Мы встретили новый, 1924 год вместе с Маяковским у художника Штеренберга, в доме на Рождественке. А в 1928 году Н. Асеев уже парирует статьей «Страдания молодого Вертера» (в журнале «Новый Леф») мою статью «Идти ли нам с Маяковским» (журнал «На Литпо-сту»). Увы, я был не одинок в непонимании исторического дела Маяковского. Слышались не только голоса Воронского и Полонского. Различались в дискуссиях голоса и Фадеева, и Авербаха, и Безыменского, и других руководителей РАППа. Кипели дискуссии. В 1928 году Маяковский и Брик пригласили меня к себе на квартиру в Гендри-ковом переулке. Цель – ликвидировать разногласия на принципиальной основе и объединиться против Полонского (после его статьи в «Известиях» – «Леф или блеф»).
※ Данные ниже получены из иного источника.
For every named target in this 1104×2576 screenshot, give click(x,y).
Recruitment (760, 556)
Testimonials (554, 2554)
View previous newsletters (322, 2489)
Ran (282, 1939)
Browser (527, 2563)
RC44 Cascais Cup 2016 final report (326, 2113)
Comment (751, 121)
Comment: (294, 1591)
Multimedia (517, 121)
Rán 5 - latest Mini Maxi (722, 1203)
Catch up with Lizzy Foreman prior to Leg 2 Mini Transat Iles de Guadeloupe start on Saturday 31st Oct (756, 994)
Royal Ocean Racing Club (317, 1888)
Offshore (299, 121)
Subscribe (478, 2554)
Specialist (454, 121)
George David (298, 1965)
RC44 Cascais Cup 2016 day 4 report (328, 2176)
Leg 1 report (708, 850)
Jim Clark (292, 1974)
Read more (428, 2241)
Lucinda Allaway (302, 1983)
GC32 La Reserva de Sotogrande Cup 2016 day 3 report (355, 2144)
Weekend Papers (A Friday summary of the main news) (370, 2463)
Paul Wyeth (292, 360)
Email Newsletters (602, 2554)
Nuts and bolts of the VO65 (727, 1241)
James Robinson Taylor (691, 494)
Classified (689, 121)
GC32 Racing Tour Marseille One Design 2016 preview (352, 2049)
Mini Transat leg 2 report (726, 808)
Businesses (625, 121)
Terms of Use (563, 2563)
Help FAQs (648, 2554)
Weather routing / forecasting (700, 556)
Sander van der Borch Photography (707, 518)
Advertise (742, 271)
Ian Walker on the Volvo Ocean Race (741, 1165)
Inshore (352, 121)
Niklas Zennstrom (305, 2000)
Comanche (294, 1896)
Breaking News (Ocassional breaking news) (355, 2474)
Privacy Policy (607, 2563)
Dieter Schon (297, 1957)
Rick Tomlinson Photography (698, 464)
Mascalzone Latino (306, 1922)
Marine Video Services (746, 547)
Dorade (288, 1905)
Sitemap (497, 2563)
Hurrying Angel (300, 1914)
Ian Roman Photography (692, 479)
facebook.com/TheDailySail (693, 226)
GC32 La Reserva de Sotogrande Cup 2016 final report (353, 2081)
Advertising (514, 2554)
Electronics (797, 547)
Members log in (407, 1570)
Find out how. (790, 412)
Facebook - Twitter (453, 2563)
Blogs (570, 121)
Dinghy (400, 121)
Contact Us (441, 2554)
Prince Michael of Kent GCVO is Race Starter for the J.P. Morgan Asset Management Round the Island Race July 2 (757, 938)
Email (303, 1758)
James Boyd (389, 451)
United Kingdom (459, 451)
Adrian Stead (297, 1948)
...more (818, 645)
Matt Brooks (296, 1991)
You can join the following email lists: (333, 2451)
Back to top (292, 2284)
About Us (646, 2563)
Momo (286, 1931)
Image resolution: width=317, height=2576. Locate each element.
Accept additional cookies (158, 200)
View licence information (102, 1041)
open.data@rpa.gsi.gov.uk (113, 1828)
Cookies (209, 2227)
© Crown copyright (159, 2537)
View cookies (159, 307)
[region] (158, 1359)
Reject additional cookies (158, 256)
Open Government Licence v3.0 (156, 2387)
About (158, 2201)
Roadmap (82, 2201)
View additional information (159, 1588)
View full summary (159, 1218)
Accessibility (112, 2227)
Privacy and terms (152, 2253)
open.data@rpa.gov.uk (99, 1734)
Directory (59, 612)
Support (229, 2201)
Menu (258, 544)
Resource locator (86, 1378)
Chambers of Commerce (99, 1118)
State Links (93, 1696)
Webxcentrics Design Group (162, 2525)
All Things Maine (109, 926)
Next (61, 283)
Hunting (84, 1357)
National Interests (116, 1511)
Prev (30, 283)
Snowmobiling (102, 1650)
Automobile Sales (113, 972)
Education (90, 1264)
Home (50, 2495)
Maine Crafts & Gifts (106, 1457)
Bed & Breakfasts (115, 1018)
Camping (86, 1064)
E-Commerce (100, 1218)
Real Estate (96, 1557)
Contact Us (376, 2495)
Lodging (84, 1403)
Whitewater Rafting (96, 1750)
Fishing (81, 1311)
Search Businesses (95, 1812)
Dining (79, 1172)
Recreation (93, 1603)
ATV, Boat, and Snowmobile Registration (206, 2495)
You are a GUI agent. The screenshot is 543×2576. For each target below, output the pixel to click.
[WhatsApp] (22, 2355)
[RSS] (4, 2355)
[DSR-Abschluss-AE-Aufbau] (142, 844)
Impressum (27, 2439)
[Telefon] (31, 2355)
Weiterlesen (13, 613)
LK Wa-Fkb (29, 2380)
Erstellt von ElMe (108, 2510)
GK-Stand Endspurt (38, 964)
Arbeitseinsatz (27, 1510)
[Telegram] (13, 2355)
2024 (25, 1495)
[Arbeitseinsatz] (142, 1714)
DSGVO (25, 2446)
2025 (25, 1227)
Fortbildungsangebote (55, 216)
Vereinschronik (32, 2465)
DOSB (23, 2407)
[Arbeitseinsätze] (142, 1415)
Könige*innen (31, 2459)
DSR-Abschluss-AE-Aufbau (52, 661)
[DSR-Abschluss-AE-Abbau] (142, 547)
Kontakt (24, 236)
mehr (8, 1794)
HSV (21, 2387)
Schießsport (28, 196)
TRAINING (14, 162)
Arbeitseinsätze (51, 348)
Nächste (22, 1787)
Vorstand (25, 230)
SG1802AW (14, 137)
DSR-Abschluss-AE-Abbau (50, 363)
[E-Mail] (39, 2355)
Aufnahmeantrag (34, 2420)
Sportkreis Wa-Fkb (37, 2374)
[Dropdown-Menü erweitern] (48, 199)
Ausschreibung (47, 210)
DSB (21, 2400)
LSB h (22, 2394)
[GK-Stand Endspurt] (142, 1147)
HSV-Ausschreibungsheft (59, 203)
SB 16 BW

Не договорились. После «Бизнеса» разошлись совсем. Тогда же приезжает из Сорренто в Москву А.М. Горький. Пригласил Сельвинского и меня к себе в дом на Малой Никитской – знакомиться. A.M. понравилось, когда сказал ему: «Главное сейчас – переучиваться, ведь все в жизни идет по-новому». «Учиться всегда полезно, но не так, чтобы грабли по лбу хлопали – “граблеус”», – заметил при этом Горький.
Всякая человеческая жизнь – всегда приобретение опыта. Жизнь – это также цепь утрат, которые осознаются все острей и больней с годами. Но она также и постоянное учение. Она и цепь испытаний разума, воли, мужества. И нравственная школа. Прежде чем научиться создавать книги – книги создавали меня. Но создавала и жизнь. Никогда не казались мне столь справедливыми рассуждения Н. Чернышевского о том, что не литература, а события воспитывают нации и людей. Н. Чернышевский выливает в некотором роде ушат холодной воды (особенно в статье о Лессинге, «В заметках о журналах») на головы страстных болельщиков изящной словесности.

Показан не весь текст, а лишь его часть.